[[ Data for review open ]]

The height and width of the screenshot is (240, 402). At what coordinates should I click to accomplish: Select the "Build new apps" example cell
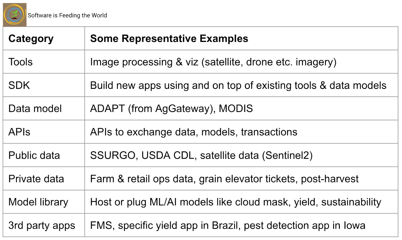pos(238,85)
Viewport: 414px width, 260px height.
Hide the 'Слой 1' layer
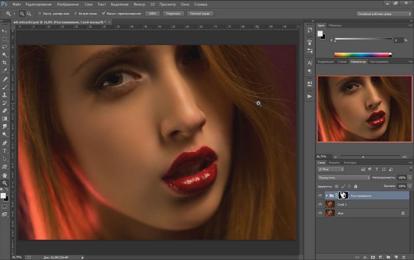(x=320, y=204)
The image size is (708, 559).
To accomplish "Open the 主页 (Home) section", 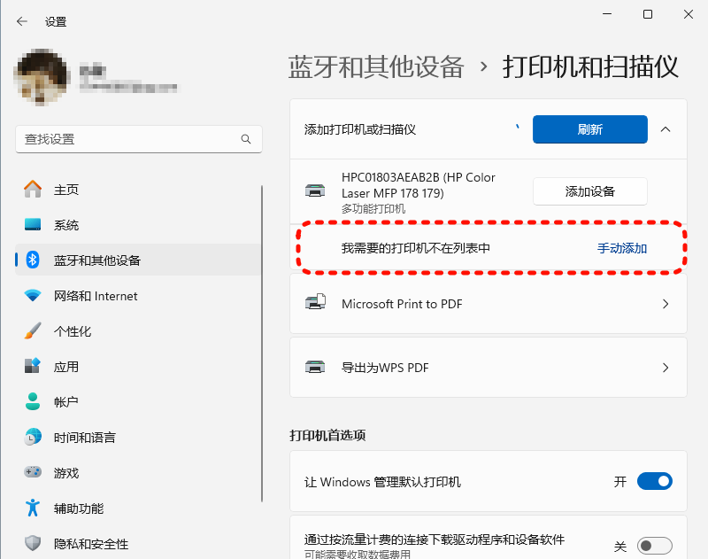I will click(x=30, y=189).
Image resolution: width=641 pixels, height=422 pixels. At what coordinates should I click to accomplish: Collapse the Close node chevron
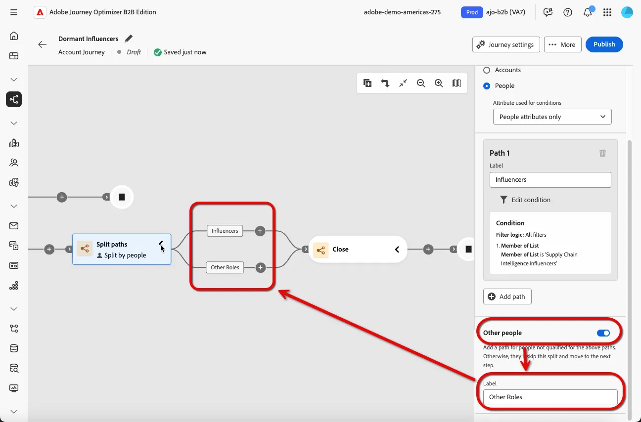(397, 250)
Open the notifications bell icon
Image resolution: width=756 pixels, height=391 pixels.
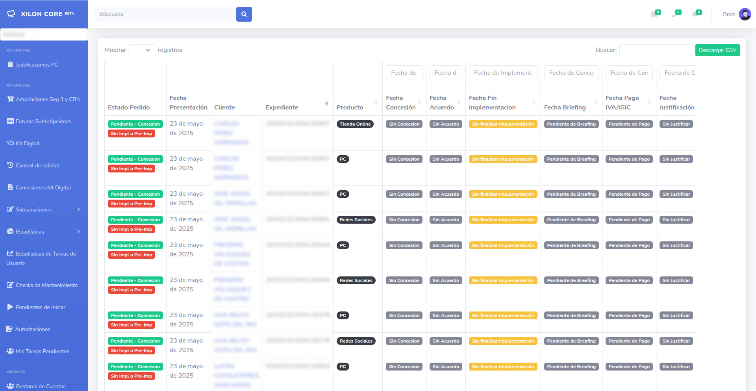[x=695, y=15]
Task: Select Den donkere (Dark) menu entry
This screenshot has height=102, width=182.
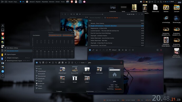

[[ Data for review closed ]]
[[ Data for review open ]]

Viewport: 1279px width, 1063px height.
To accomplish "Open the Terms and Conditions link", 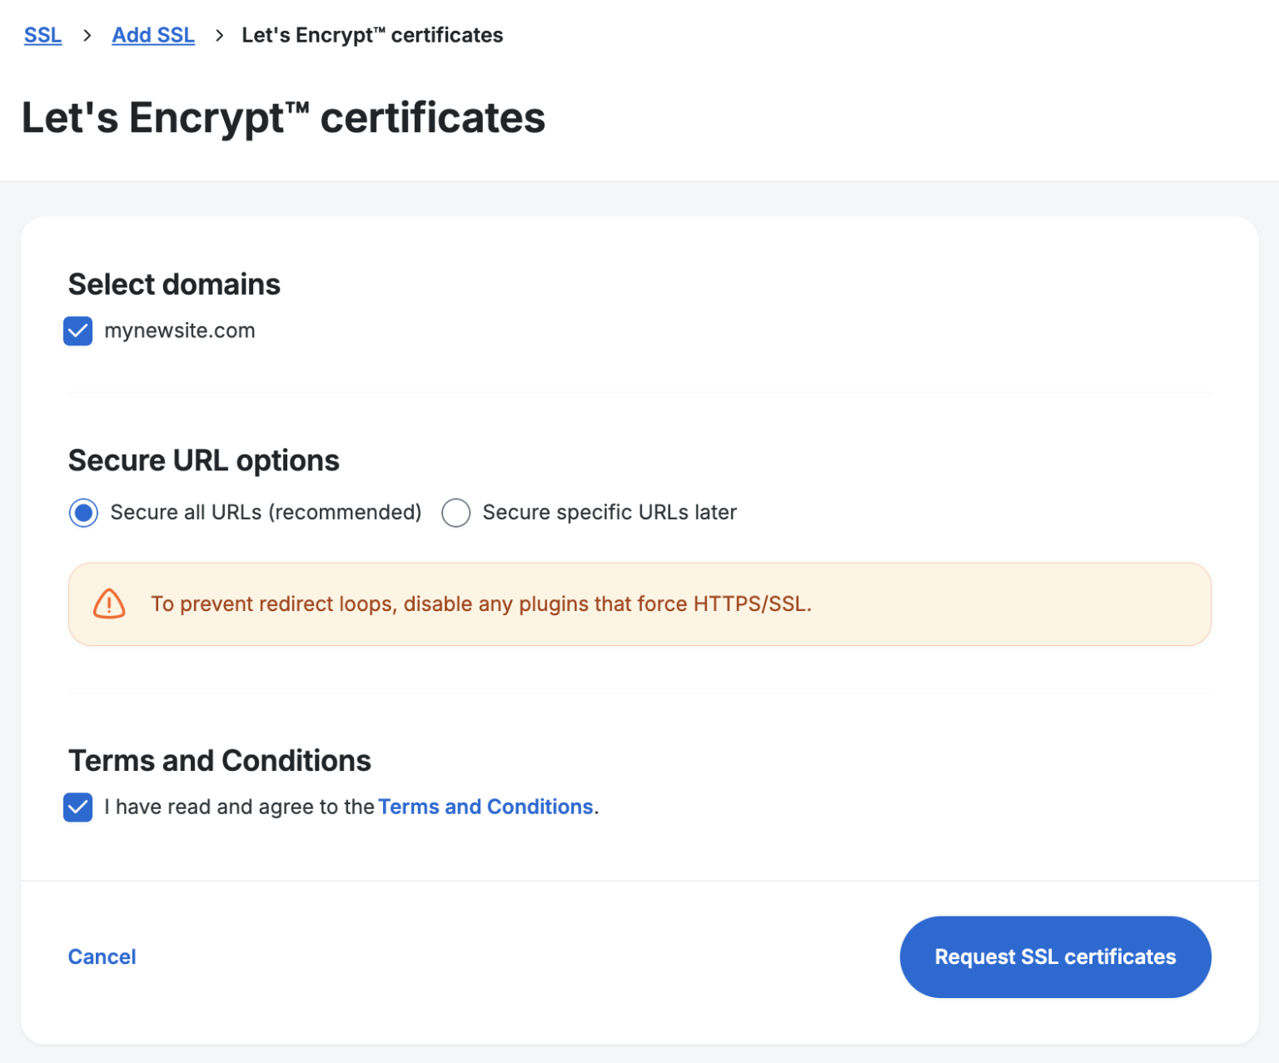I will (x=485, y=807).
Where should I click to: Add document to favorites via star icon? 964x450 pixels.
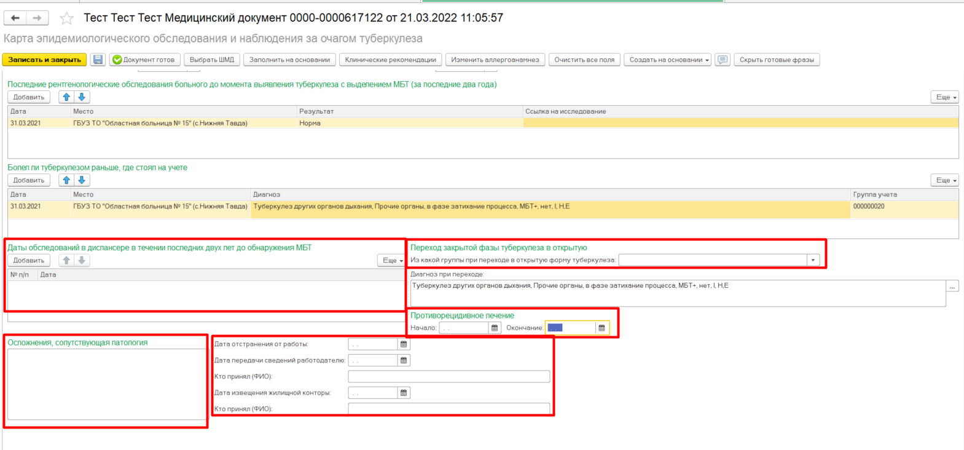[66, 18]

[[ Data for review closed ]]
[[ Data for review open ]]

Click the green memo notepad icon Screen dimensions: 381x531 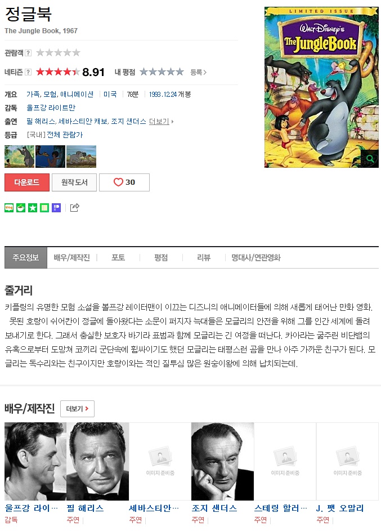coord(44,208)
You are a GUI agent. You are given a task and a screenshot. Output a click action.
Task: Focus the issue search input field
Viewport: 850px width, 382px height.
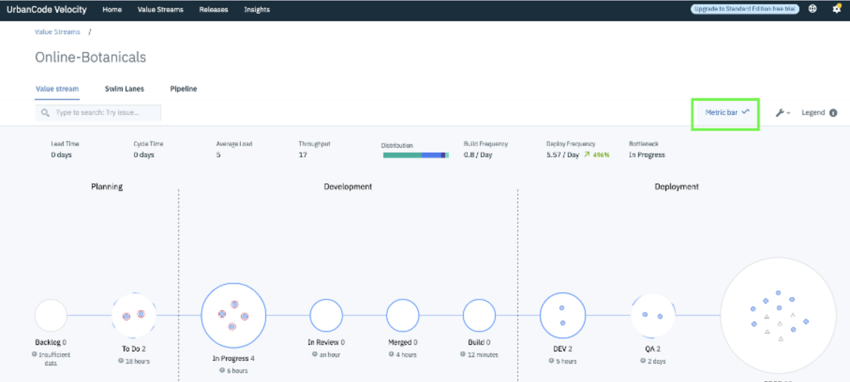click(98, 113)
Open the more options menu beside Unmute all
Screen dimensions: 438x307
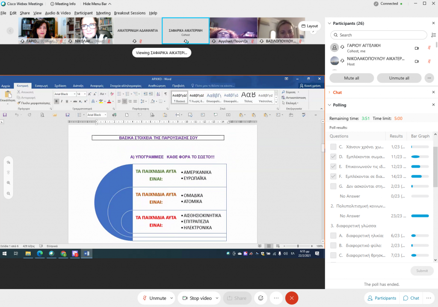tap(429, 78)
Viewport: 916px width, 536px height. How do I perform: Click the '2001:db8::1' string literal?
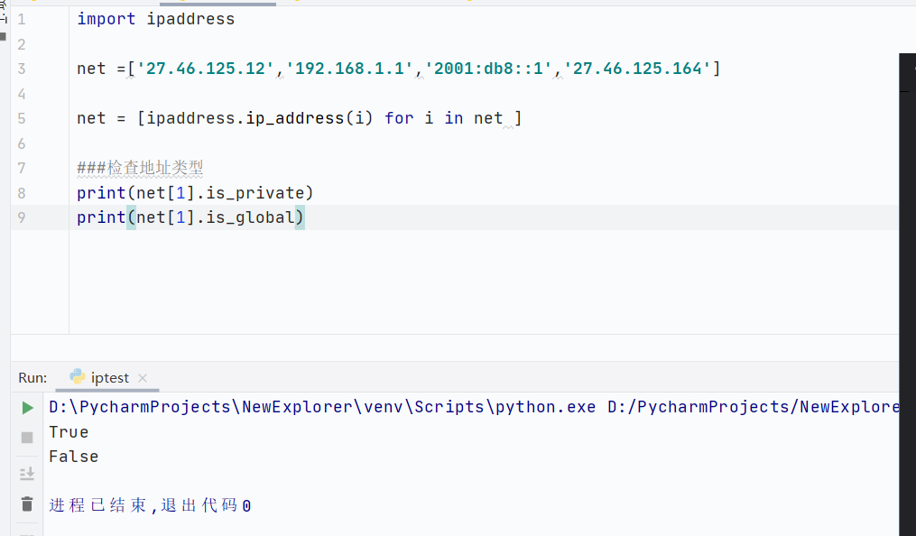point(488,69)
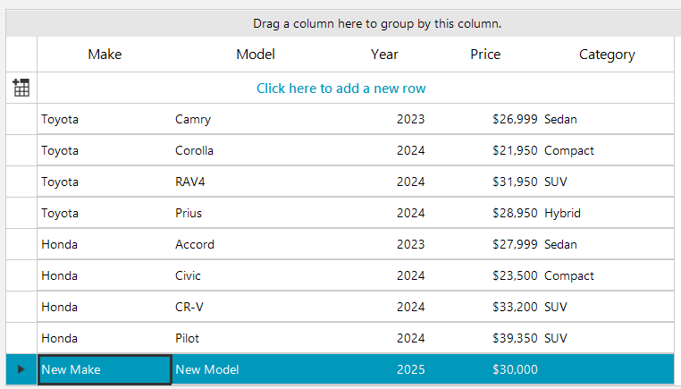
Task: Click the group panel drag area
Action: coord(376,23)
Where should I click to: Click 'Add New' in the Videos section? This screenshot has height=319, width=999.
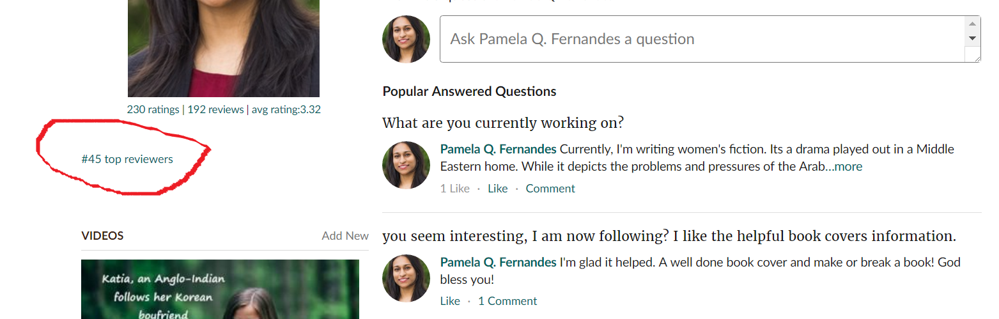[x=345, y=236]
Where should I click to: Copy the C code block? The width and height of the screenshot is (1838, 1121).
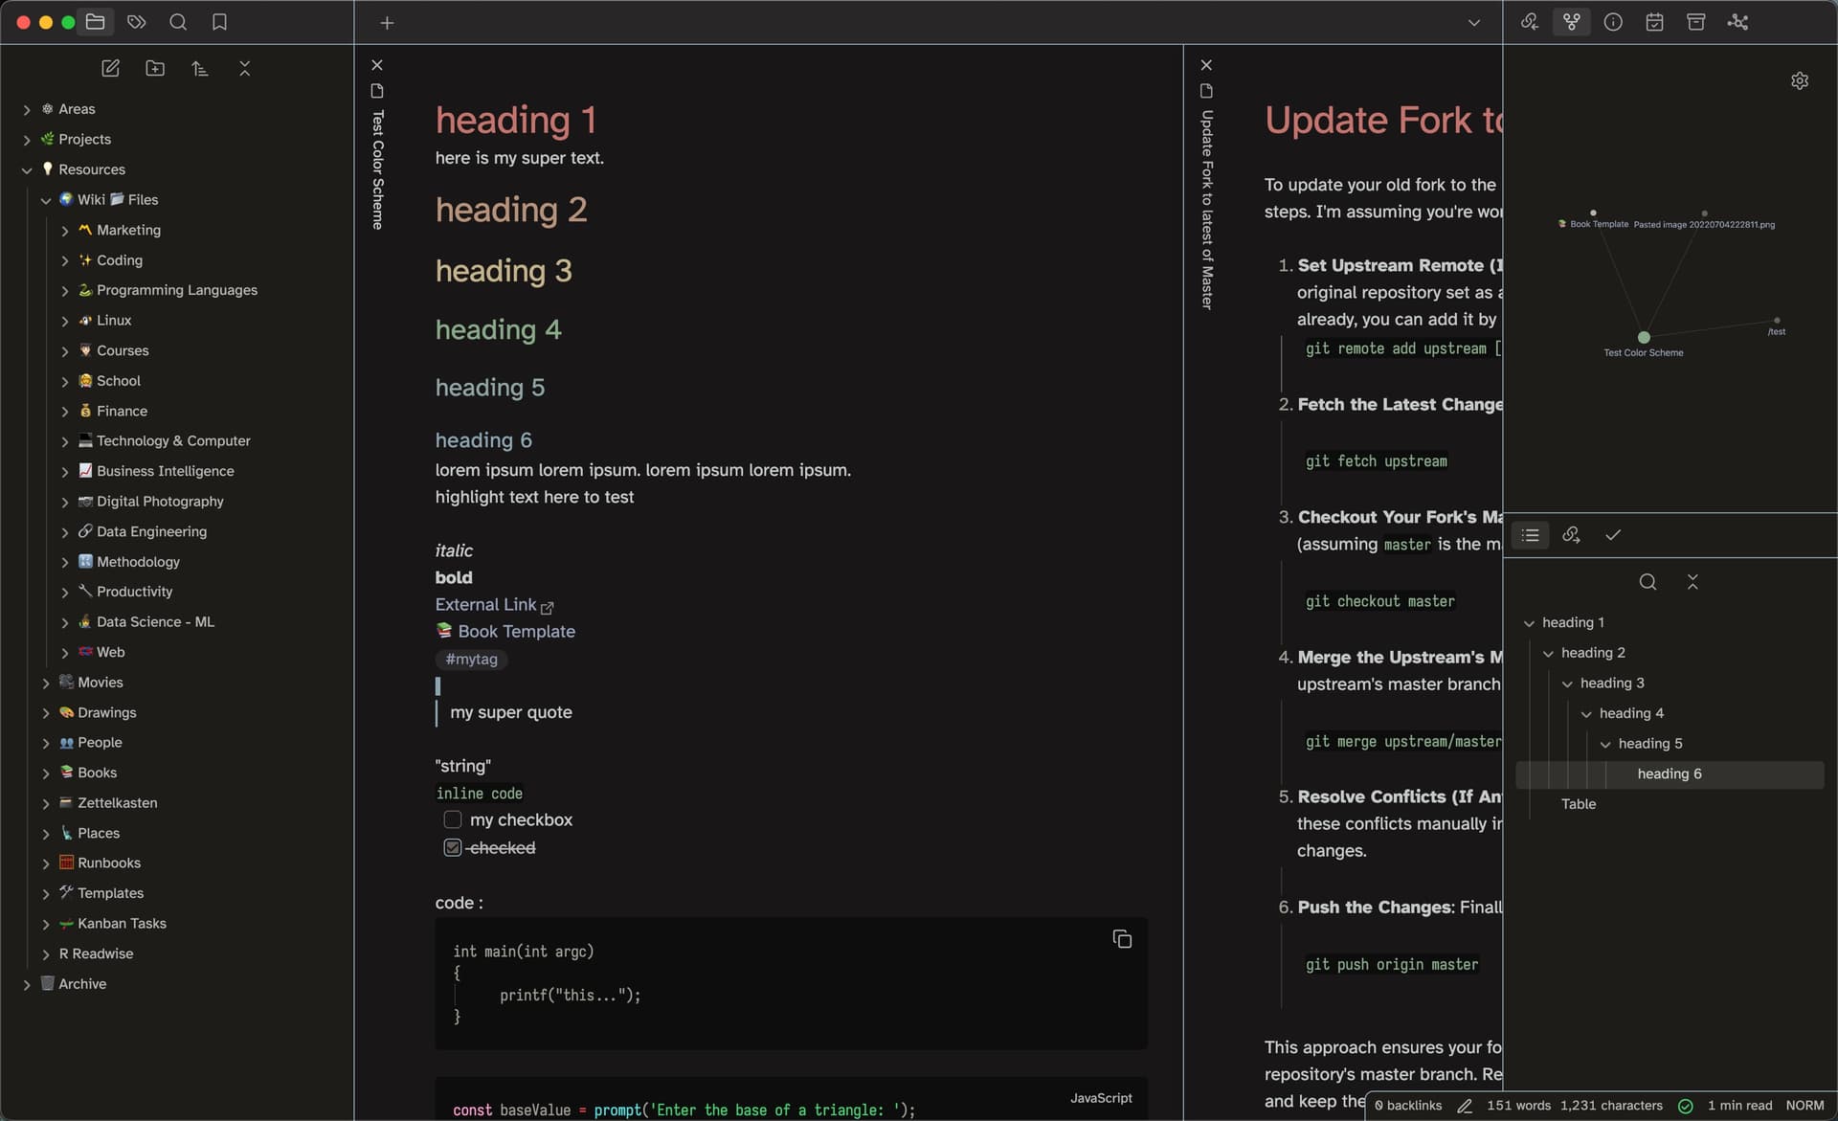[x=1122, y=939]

[[ Data for review closed ]]

▸ **Exercise**
Every line above with the string "menu" in it should be copied into the answer.

▸ **Result for this task**
Task: Select Den donkere (Dark) menu entry
Open the more options menu beside Unmute all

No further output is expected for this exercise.